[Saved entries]
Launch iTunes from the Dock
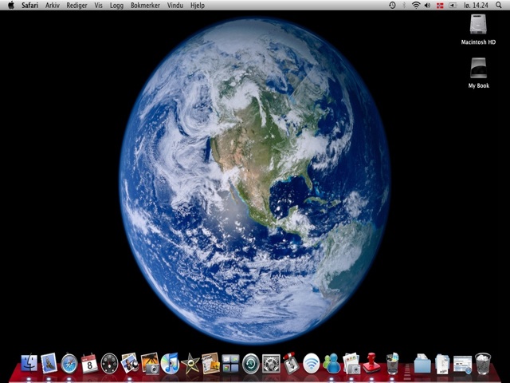The height and width of the screenshot is (383, 510). [170, 364]
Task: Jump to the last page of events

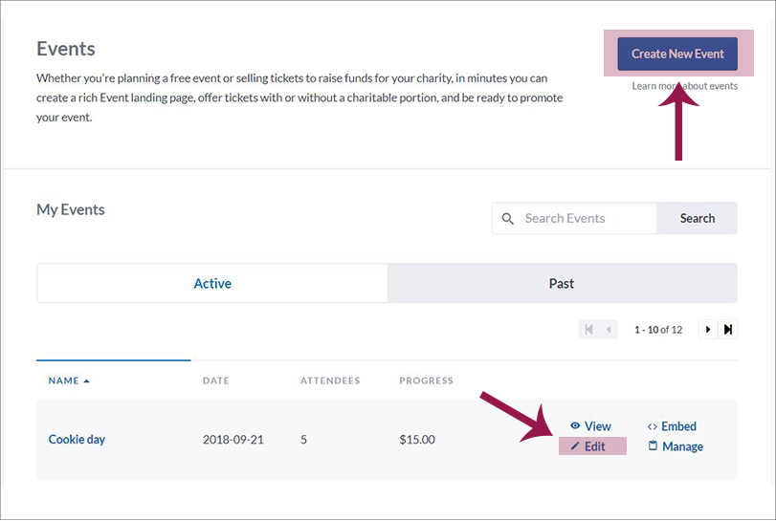Action: [728, 329]
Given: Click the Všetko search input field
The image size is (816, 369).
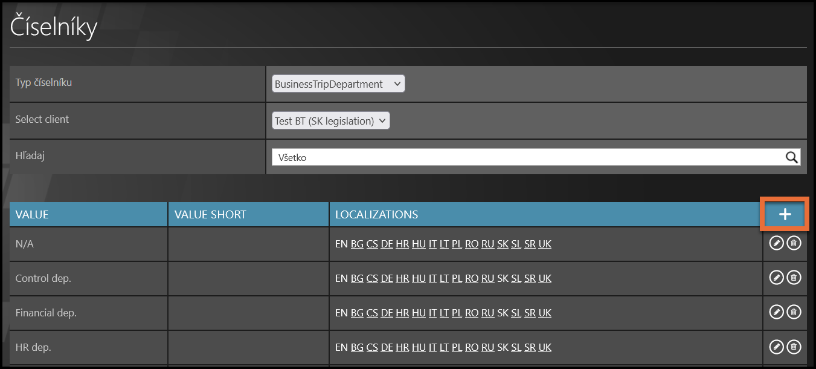Looking at the screenshot, I should [x=525, y=157].
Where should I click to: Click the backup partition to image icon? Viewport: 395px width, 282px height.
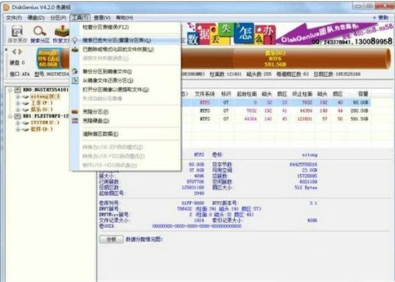click(x=75, y=72)
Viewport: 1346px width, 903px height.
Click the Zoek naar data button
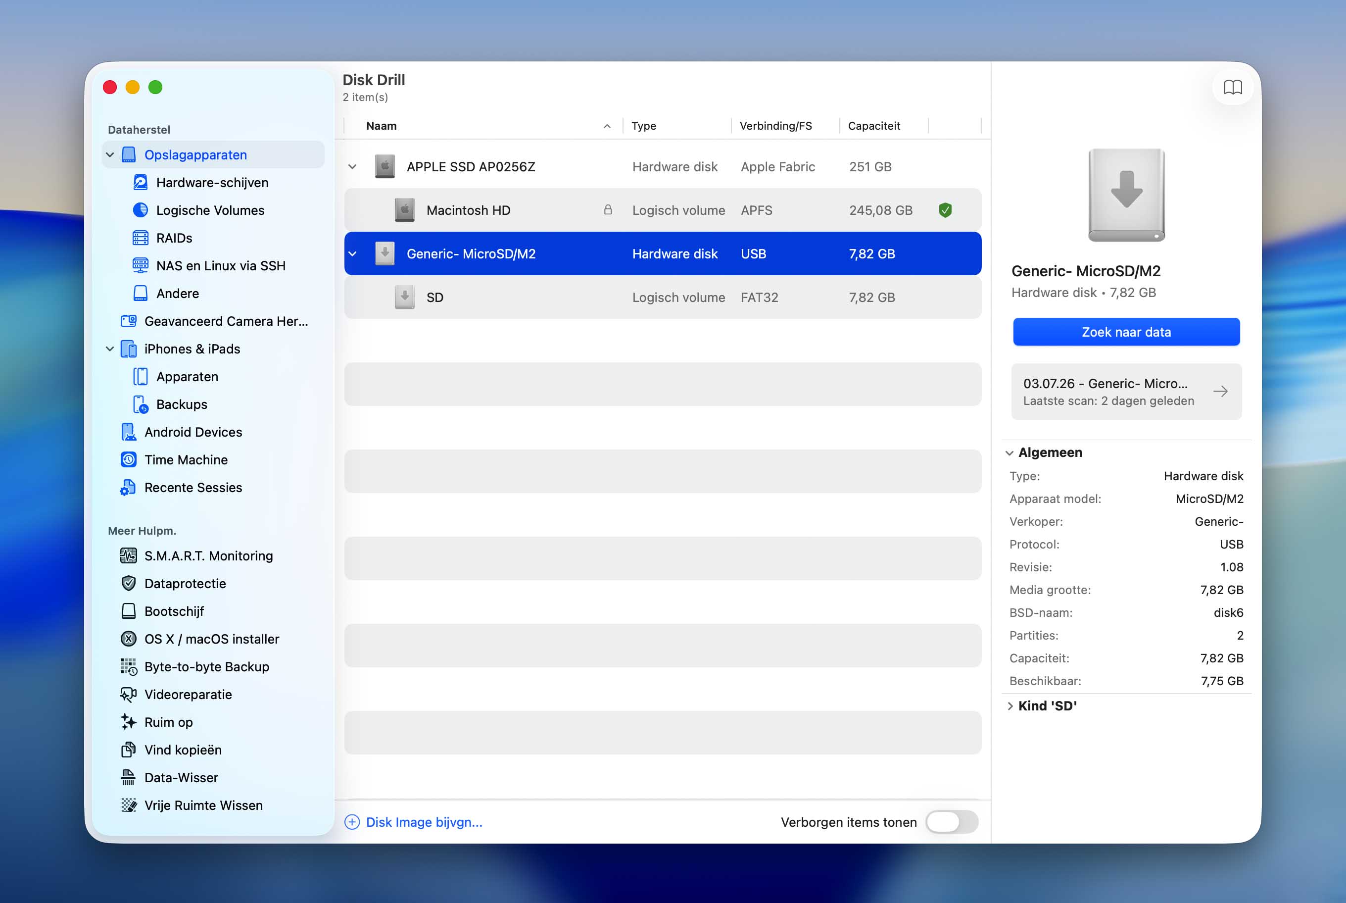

[Problem to work on] For this task, give again exactly the lines from the line with "Viewport: 1346px width, 903px height." through the end of the entries, including both ends, and omit the pictures.

[Answer box]
Viewport: 1346px width, 903px height.
Click the Zoek naar data button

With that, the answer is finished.